What Google Search Algorithm Changes Do To The Fourth Internet -- with Metafilter as an Example. Internet Preservation Society, anyone?
Joyce Park stashed this in Tech biz
What happens to your small business when you wake up one day and Google stops sending you 40% of your traffic?
Most websites now depend on Google, Facebook, and Pinterest for traffic -- a post-link Internet:
By relying largely on one advertising mechanism to generate profits and relying on word of mouth and serendipitous discovery for new users to find them, MetaFilter set themselves up for trouble when the almighty Internet search-engine gods shifted their Olympian favors.
Haughey is currently searching for remedies.
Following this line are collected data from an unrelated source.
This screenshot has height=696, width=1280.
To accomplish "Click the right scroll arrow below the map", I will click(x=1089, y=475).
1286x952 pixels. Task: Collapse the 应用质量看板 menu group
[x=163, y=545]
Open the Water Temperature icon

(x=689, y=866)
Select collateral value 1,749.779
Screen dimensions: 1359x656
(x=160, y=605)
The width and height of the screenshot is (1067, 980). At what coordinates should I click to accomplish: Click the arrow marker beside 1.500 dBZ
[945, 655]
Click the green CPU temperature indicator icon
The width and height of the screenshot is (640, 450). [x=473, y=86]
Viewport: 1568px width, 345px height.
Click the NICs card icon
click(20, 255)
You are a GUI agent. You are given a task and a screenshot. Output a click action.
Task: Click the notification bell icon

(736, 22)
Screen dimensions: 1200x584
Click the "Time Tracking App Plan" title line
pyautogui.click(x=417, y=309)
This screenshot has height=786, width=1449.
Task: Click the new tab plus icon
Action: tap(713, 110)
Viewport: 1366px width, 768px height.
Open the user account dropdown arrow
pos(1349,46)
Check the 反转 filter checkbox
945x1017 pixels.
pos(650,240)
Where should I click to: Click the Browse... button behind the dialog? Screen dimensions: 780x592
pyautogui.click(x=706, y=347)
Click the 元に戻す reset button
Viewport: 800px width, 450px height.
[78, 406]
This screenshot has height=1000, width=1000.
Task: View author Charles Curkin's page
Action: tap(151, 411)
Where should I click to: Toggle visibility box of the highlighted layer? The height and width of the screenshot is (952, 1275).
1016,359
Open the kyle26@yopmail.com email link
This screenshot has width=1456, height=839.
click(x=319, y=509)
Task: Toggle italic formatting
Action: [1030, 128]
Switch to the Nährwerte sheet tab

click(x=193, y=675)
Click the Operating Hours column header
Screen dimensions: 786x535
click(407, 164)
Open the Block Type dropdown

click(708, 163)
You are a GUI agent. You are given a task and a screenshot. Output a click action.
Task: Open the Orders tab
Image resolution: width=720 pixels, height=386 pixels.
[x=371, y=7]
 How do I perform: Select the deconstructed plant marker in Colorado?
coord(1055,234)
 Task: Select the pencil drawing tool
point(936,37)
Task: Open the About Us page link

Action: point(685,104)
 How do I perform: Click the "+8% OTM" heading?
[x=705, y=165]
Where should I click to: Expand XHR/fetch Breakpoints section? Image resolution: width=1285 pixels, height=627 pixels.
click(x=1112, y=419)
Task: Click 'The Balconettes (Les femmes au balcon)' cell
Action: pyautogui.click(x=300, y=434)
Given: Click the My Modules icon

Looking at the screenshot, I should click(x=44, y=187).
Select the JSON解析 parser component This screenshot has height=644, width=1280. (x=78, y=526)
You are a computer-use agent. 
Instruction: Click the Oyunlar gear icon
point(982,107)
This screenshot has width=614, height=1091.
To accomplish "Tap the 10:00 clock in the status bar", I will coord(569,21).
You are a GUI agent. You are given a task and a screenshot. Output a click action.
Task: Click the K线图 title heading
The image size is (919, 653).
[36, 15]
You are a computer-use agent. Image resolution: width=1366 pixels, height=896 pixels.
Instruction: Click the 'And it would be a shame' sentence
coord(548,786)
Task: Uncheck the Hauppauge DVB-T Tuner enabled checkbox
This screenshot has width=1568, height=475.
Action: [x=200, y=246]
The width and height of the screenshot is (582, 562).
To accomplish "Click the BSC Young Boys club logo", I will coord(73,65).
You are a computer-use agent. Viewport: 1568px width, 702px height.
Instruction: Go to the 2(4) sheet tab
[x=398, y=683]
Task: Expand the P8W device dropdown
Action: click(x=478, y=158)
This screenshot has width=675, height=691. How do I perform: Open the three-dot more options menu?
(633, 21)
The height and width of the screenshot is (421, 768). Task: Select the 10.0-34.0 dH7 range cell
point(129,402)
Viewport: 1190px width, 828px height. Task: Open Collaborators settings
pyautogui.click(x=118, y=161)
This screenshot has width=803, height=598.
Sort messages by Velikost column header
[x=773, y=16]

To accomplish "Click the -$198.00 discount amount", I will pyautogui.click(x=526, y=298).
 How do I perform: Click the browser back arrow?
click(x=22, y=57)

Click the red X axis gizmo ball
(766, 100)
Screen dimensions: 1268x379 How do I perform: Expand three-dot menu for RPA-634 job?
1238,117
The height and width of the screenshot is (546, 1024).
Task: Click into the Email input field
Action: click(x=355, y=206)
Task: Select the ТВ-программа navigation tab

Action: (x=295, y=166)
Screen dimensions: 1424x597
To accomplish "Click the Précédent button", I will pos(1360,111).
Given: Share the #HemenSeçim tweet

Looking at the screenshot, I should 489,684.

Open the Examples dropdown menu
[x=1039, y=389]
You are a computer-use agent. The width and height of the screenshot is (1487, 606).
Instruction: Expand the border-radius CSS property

As John Herrman of The Awl notes, we are increasingly entering a post-link Internet where Google, Facebook, and Pinterest--rather than links within ordinary webpages--are responsible for disproportionate amounts of online traffic.
This broke my heart. In 2008, two Internets ago, Metafilter was my favorite site. It was where I went to find out what the next Star Wars Kid would be, or to find precious baby animal videos to show my cool boyfriend or even more intellectual fare. And now it’s asendangered as the sneezing pandas I first discovered there.
National Internet treasures like Metafilter (or TechCrunch for that matter) should never die. There should be some Internet Preservation Society filled with individuals like Herrman or Marc Andreessen or Mark Zuckerberg orAndy Baio whose sole purpose is to keep them alive.
But there isn’t. Herrman makes a very good point; Useful places to find information, that aren’t some strange Pavlovian manipulation of the human desire to click or identify, just aren’t good business these days.
And Herrman should know, he’s worked in every new media outlet under the web, including the one that AP staffers are now so desperate to join that they make mistakes like this.
The fourth Internet is scary like Darwinism, brutal enough to remind me of high school. It’s a game of identity where you either make people feel like members of some exclusive club, like The Information does with a pricy subscription model or all niche tech sites do with their relatively high CPM, or you straight up play up to reader narcissism like Buzzfeed does, slicing and dicing user identity until you end up with “21 Problems Only People With Baby Faces Will Understand.”
The threat is real.
The idea of an Internet Preservation Society is very compelling to me.